Collected data entries
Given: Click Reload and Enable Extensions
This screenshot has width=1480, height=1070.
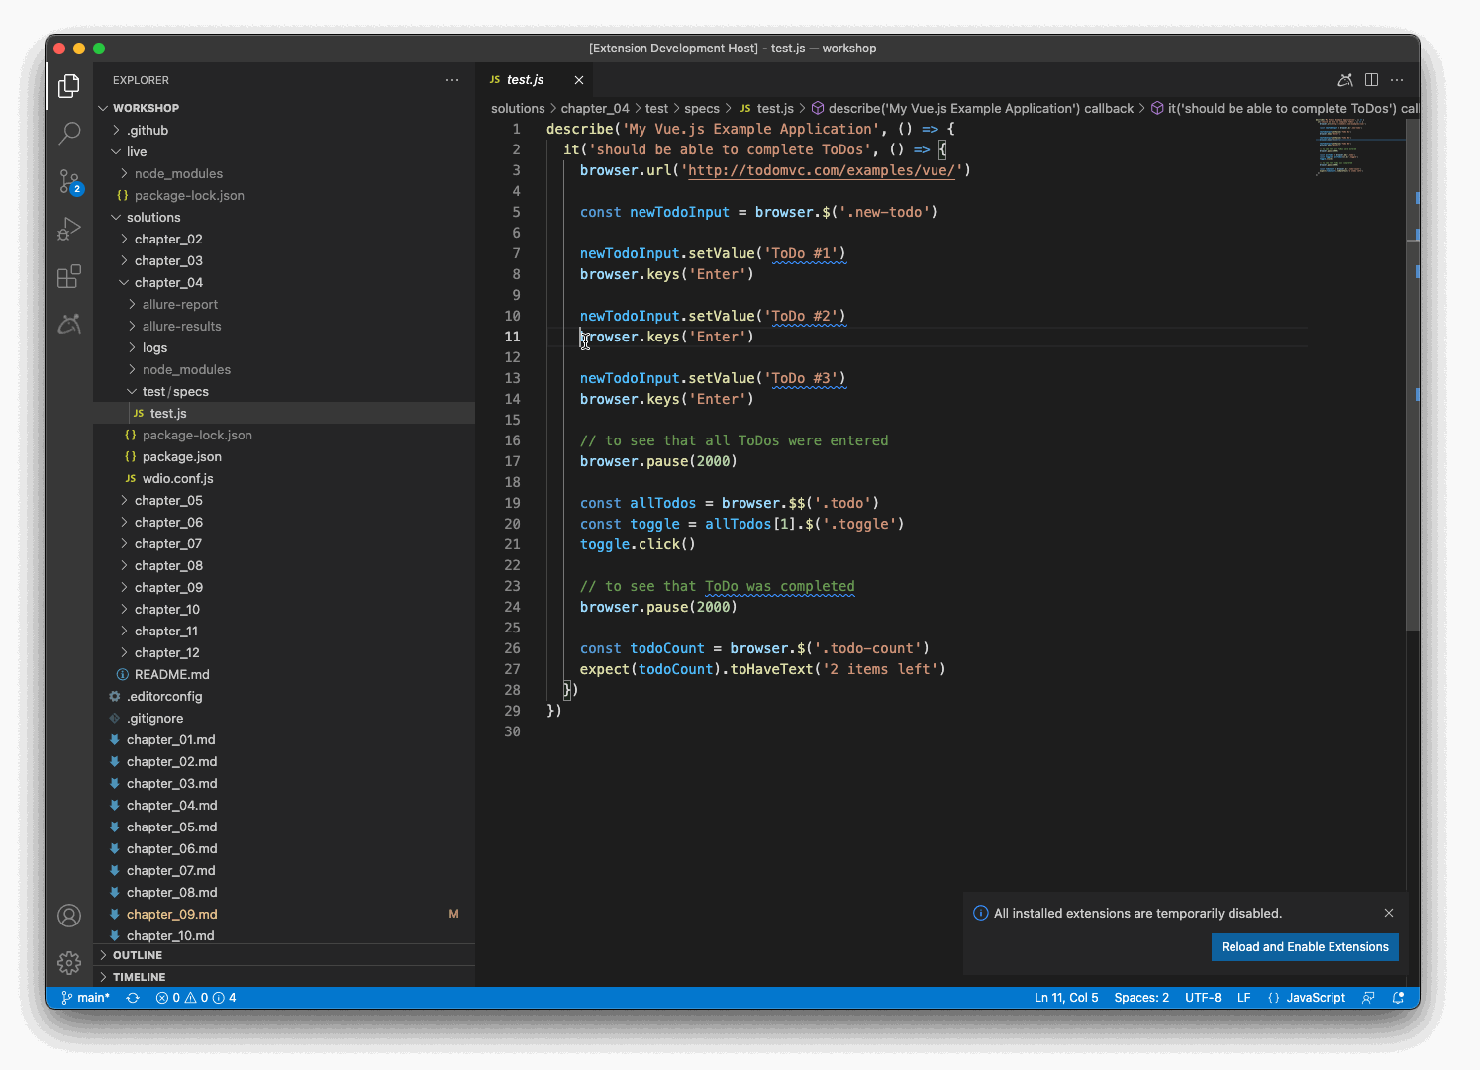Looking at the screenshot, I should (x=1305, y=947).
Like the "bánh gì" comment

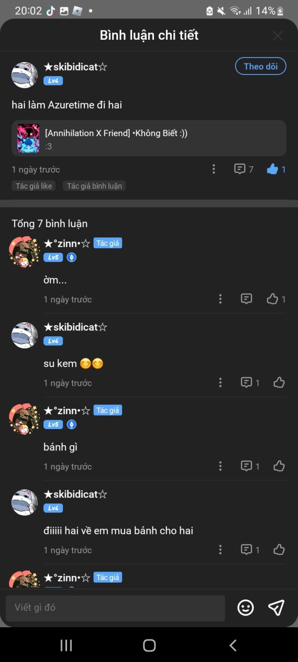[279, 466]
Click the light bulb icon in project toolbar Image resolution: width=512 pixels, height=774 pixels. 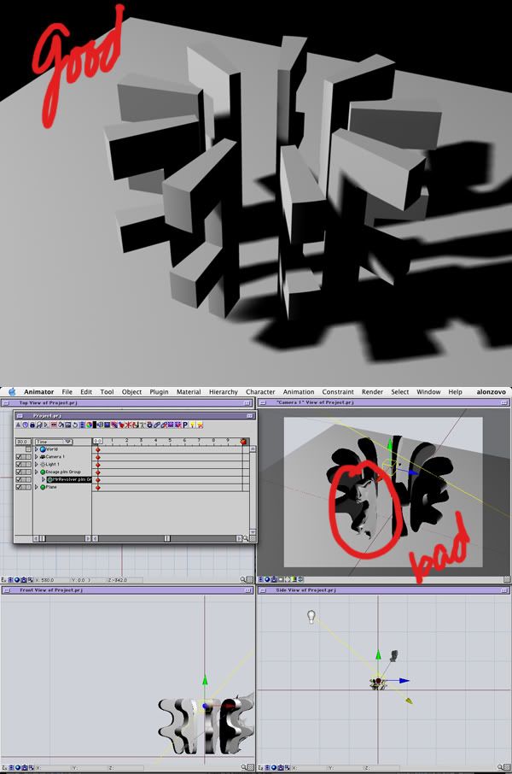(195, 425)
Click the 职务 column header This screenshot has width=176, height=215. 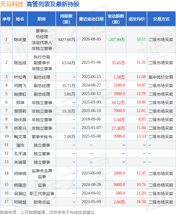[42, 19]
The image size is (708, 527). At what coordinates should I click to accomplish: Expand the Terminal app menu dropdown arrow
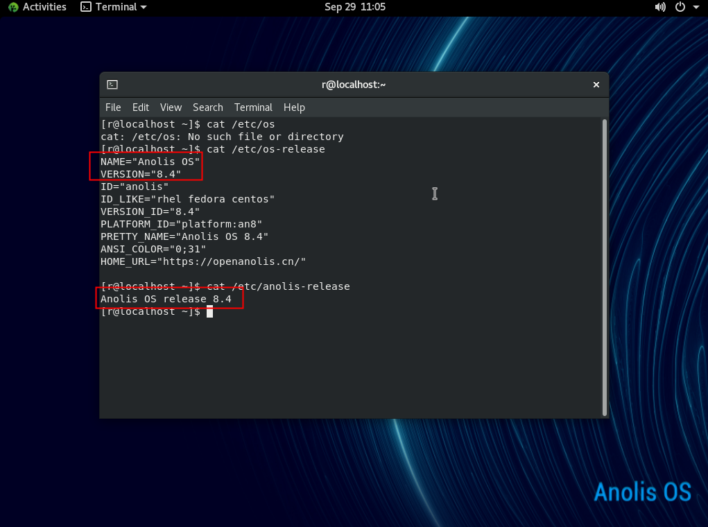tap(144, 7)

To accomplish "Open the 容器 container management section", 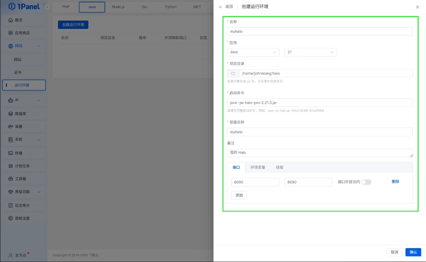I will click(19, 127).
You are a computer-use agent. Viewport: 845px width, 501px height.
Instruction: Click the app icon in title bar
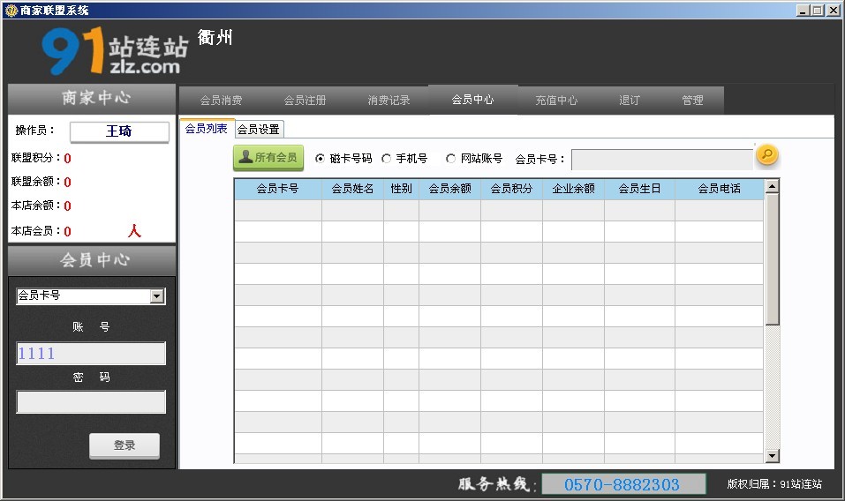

* WHAT TO WORK ON *
Return nothing except the lines from the one containing "You are a computer-use" through the final line of the data, copied exactly. Leave out all pictures.

* WORKED SOLUTION *
You are a computer-use agent. Viewport: 845px width, 501px height.
Instruction: Click the app icon in title bar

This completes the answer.